Pagi tadi seorang kawan mengirimkan pesan Pak AR via video pendeknya. Akhir-akhir ini beliau memang aktif membuat video-video pendek untuk menyapa umat. Video teranyar pagi tadi, itu tentang musibah yang dialami Front Pembela Islam (FPI), dan terbunuhnya 6 laskar FPI.
Ada saran dan tawaran darinya, itu setelah FPI dibubarkan atau terlarang, berdasar SKB tiga menteri dan tiga lembaga pimpinan tinggi negara.
“Para kuasa hukum FPI dan kita semua yang masih punya sedikit kemauan daya juang, mari kita buat TGPF (Tim Gabungan Pencari Fakta) sendiri. Seluruh data yang kita miliki, kita buat narasi yang rapi…
Kita terjemahkan dalam bahasa Inggris dan bahasa Arab. Kita hidangkan ke masyarakat bangsa secara nasional dan internasional, supaya ini tidak berlalu begitu saja…”

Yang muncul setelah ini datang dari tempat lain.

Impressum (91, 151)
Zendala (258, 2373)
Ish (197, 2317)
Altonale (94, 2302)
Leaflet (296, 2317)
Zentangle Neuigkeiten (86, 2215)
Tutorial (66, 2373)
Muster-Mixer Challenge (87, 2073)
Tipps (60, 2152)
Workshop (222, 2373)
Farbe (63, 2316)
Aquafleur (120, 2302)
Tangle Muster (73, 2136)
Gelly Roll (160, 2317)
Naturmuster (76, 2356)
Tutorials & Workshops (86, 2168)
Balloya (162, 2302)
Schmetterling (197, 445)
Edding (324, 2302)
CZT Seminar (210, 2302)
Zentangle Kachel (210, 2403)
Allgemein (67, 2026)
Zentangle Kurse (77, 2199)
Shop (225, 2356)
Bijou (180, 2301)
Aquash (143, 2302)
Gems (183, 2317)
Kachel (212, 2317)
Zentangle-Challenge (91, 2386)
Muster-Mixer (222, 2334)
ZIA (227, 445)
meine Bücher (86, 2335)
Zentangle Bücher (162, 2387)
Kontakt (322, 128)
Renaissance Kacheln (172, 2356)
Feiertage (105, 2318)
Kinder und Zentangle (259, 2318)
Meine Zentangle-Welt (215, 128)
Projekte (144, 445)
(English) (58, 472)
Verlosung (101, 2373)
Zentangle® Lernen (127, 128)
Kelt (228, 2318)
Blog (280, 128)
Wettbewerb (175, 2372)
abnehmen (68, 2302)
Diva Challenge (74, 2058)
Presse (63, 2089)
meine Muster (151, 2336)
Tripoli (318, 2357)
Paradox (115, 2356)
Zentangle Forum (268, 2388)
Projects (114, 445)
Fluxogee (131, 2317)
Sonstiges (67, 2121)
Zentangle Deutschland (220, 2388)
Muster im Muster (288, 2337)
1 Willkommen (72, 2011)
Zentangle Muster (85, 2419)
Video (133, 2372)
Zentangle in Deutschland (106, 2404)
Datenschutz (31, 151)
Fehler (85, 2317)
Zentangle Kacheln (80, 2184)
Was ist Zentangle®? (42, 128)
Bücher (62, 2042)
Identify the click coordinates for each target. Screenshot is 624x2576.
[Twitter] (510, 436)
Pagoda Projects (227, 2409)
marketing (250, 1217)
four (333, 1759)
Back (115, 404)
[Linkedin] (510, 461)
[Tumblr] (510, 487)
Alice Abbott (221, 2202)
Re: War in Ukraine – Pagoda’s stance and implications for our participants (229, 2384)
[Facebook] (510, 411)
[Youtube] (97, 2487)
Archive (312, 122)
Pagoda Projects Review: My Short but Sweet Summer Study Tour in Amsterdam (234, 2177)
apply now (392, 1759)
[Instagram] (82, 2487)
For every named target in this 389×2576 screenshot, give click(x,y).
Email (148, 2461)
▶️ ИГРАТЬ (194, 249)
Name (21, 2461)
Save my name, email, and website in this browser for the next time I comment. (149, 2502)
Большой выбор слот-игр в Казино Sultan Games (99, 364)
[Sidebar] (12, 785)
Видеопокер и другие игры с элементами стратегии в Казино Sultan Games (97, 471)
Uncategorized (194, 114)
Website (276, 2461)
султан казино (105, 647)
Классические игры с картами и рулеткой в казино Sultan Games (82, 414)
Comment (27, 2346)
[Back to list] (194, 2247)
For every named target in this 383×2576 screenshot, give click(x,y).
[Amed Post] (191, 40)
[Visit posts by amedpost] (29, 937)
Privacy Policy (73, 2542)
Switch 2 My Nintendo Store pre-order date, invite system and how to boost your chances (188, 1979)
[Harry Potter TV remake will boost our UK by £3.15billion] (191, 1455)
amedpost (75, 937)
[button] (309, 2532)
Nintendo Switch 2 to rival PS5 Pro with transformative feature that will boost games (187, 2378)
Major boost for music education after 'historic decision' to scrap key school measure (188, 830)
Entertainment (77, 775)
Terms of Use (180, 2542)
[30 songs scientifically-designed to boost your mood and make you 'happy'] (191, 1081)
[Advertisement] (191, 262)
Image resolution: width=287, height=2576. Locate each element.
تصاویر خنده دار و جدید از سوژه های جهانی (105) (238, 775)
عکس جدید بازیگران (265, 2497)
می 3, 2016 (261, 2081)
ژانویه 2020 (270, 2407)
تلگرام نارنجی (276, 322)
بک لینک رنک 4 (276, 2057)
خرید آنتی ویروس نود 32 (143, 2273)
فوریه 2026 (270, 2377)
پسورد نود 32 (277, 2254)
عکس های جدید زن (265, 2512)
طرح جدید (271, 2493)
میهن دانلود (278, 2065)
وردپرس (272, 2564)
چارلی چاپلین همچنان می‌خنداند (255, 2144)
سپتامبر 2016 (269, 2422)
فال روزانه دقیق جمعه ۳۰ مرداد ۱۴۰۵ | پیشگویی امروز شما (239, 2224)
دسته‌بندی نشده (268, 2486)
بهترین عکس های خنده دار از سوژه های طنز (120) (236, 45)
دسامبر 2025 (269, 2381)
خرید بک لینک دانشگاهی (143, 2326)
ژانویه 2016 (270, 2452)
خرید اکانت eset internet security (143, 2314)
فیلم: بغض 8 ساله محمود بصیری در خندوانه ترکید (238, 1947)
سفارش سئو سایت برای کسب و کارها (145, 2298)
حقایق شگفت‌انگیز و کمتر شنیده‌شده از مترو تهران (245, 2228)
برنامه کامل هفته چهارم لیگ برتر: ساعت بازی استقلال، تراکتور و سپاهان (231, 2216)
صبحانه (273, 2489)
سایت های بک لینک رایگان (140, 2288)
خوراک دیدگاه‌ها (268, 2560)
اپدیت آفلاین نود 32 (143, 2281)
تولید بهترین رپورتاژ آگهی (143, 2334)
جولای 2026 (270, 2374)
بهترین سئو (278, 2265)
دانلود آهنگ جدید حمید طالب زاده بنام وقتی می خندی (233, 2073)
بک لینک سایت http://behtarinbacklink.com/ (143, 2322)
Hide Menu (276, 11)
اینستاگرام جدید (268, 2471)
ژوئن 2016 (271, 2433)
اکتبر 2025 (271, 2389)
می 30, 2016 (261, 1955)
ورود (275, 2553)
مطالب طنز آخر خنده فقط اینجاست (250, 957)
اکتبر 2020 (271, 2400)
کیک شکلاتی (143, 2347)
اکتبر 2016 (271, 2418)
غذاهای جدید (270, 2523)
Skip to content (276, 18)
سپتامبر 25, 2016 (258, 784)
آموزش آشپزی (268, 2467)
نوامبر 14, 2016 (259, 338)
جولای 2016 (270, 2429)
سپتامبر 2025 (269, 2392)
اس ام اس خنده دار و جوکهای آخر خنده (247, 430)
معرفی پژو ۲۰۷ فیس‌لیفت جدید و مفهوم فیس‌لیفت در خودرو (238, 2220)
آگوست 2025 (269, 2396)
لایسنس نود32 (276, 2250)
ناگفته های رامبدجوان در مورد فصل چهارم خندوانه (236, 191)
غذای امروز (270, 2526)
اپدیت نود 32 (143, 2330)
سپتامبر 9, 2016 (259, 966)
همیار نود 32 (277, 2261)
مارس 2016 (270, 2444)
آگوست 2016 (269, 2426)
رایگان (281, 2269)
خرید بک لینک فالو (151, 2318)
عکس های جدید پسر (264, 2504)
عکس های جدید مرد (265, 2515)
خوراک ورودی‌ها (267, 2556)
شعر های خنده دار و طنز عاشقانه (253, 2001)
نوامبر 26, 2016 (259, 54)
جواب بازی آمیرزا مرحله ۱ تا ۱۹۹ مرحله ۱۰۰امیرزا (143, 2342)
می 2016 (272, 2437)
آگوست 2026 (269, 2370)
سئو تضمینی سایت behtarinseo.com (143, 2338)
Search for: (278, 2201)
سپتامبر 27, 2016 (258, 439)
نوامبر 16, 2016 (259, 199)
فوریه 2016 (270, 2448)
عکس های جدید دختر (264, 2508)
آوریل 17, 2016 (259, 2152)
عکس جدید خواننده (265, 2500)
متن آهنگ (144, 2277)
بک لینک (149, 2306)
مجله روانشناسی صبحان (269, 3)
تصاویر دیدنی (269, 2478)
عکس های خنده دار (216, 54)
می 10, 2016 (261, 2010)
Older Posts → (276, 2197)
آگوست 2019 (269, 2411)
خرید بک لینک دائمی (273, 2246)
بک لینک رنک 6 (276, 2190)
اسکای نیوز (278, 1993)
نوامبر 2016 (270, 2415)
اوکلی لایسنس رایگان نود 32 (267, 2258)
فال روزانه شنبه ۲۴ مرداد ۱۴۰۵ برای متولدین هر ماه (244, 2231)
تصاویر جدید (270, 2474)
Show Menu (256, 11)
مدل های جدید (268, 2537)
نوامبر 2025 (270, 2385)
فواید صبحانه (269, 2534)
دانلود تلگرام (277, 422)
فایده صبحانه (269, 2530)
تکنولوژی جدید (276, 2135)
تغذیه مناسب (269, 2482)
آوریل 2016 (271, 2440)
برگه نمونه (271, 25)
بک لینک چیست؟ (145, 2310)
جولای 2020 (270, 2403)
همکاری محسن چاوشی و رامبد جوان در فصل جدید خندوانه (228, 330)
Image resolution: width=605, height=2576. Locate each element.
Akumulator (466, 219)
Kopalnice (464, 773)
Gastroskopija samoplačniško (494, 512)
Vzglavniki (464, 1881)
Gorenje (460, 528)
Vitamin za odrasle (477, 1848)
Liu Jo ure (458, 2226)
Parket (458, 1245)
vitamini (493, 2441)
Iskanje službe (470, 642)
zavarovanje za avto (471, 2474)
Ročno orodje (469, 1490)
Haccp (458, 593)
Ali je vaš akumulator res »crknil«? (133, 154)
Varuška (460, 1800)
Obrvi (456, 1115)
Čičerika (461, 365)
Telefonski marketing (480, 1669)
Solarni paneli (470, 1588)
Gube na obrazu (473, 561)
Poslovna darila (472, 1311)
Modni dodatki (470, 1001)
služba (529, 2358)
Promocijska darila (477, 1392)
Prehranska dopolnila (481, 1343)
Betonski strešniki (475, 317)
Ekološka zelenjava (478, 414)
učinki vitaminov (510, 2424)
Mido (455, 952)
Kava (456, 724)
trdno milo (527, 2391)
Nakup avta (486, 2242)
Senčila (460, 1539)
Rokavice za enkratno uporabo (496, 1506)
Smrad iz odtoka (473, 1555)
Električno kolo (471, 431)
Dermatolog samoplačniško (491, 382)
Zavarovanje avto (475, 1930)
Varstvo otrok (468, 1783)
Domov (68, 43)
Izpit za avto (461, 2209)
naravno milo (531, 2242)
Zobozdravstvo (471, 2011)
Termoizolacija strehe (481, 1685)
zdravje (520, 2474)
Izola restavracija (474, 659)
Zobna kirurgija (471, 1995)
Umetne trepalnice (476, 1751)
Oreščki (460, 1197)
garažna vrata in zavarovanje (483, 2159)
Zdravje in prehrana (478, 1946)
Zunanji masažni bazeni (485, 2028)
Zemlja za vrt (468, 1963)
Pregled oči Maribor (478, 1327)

Pak AR, seperti biasa, selalu aktif bergerak dengan apa saja yang bisa ia lakukan. Tidak ada kata berhenti saat melihat adanya kesewenang-wenangan, ia melawannya. Ia pribadi yang tidak bisa “dihentikan”.
Terus bergerak dengan apa yang diyakininya benar. Ia seolah selalu memposisikan diri berhadap-hadapan dengan kekuasaan. Tidak semacam kebanyakan mantan pejabat lainnya yang lebih memilih hidup aman, dan berlomba mengais berkah dari rezim yang berkuasa.
Membicarakan Pak AR tidak akan ada habisnya, dan itu tentang kebaikan, tentang kejujuran, dan juga kesederhanaan. Itu jika kita membicarakannya dengan hati, dengan tidak memakai kacamata buram.
Sikap Pak AR itu mengingatkan pada Allah Yarham Pak M. Natsir, Mantan Perdana Menteri dari Partai Masyumi, yang konsisten dalam memegang prinsip-prinsip “jalan lurus”.
Pak AR memang akrab menjalin silaturahim menemui Pak Natsir. Bahkan acap menyebut Pak Natsir sebagai gurunya.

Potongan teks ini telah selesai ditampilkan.